The Legion Go outperforms the Ally and Deck in terms of memory, providing up to 16GB of LPDDR5X-7500 memory. Since the GPU shares memory bandwidth with system memory, memory bandwidth frequently acts as a bottleneck in integrated graphics performance. Regarding storage, the Ryzen Z1 Extreme variant of the system comes with either 512GB or 1TB. Although it was previously suggested, a 256GB version is not now accessible. The platform has a PCIE Gen4 interface and the M.2 2242 form factor. The SD card slot allows users to add up to 2TB of additional storage to their existing storage. Interestingly, for about $100 (roughly PHP 5600) more, merchants like BestBuy provide customers with the option to upgrade to 2TB of primary storage.


Comparable to the Nintendo Switch, the Legion Go's detachable controllers are an intriguing feature that distinguishes it from the Ally or Deck. In first-person shooters, this controller's mouse functionality helps players hit targets more accurately. Furthermore, the system's USB Type-C connector allows it to handle external GPUs, which gives it a distinct advantage over the ROG Ally, which can only support ROG XG proprietary graphics.

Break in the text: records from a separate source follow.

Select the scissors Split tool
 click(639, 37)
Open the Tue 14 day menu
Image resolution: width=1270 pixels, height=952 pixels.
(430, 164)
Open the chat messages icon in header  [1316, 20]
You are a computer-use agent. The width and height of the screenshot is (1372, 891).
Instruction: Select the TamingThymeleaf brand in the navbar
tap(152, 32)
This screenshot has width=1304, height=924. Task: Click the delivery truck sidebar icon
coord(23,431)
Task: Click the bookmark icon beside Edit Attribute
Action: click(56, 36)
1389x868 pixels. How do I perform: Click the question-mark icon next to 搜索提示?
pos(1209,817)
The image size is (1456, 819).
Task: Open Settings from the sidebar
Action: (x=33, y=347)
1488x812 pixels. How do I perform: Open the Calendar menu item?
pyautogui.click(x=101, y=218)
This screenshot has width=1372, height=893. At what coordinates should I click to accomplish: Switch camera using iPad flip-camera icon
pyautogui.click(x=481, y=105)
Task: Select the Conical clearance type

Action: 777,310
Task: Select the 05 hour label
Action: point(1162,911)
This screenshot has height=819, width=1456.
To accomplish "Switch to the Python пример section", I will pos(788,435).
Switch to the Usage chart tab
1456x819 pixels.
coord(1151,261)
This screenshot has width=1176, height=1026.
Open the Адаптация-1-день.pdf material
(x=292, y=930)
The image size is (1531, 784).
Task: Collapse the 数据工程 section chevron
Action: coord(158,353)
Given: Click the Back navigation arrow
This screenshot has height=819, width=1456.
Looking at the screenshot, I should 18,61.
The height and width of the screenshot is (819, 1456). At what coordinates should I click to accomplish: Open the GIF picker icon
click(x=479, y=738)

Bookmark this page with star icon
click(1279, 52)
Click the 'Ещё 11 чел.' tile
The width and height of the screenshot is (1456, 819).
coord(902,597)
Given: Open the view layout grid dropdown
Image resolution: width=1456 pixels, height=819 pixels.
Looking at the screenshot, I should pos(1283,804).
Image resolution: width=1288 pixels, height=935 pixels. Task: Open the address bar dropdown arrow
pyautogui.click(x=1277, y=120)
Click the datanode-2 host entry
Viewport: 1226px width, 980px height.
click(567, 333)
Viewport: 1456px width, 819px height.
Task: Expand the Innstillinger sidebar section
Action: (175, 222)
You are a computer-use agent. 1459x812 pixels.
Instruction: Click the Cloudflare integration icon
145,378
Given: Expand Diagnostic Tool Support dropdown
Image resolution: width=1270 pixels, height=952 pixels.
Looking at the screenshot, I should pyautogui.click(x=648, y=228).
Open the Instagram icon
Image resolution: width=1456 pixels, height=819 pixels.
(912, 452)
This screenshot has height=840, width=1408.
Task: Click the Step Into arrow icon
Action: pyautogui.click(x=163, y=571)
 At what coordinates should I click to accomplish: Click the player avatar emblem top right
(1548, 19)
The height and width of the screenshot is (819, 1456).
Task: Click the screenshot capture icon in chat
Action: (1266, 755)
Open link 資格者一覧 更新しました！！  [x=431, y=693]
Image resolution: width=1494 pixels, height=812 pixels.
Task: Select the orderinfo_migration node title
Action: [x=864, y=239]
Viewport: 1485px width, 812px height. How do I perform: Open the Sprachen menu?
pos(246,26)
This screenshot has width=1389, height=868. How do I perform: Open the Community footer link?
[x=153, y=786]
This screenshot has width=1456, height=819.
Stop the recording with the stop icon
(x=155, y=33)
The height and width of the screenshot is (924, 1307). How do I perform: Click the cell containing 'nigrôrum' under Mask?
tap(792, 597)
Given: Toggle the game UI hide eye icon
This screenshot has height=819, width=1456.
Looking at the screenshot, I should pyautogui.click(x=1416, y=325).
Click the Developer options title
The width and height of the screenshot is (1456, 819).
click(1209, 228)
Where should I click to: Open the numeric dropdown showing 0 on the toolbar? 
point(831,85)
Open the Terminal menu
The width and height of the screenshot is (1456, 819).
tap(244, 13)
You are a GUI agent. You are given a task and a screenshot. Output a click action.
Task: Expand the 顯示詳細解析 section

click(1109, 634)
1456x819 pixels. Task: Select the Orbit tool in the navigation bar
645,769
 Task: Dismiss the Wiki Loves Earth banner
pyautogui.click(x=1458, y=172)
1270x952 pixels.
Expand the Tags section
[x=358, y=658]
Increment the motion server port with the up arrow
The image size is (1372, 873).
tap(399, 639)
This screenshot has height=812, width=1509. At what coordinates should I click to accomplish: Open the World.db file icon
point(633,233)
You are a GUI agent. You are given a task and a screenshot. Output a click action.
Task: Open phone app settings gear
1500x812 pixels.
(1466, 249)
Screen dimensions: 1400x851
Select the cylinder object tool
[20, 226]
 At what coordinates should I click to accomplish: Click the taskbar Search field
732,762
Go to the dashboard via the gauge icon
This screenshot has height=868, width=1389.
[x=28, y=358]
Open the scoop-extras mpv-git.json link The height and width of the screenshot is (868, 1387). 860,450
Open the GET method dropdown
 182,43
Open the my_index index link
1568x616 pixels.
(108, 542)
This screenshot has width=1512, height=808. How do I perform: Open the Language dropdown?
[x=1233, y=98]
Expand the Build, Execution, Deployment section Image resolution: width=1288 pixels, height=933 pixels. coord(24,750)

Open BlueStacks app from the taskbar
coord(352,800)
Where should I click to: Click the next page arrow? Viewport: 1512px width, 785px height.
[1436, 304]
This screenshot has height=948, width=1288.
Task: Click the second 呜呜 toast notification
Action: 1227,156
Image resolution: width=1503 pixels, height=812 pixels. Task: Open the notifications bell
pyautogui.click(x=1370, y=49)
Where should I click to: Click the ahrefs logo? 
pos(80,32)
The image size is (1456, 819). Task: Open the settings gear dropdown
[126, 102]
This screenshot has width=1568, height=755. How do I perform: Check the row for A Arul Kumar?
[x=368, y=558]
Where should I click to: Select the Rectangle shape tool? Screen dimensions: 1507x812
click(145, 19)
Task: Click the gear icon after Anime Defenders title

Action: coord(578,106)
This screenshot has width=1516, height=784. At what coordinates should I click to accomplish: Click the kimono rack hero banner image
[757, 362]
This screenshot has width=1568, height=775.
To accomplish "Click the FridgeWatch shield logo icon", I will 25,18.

All things considered, the Lenovo's newest handheld has a number of benefits and is a great complement to the premium handheld gaming platform. It will probably put pressure on rivals like AYANEO and ASUS to reevaluate their prices. Moreover, this is a noteworthy advancement for AMD, broadening their console ecosystem even more. Legion Go has been released on October 31, 2023 and is now officially available in the Philippines in Legion Exclusive Stores, Lenovo Exclusive Stores, and authorized resellers only. Pre-orders will start on the 15th of November and will last for 1 month. The official local price for the Legion Go 512gb variant is PHP 49,995, however Lenovo Philippines has not given out any comments about its 256gb variant.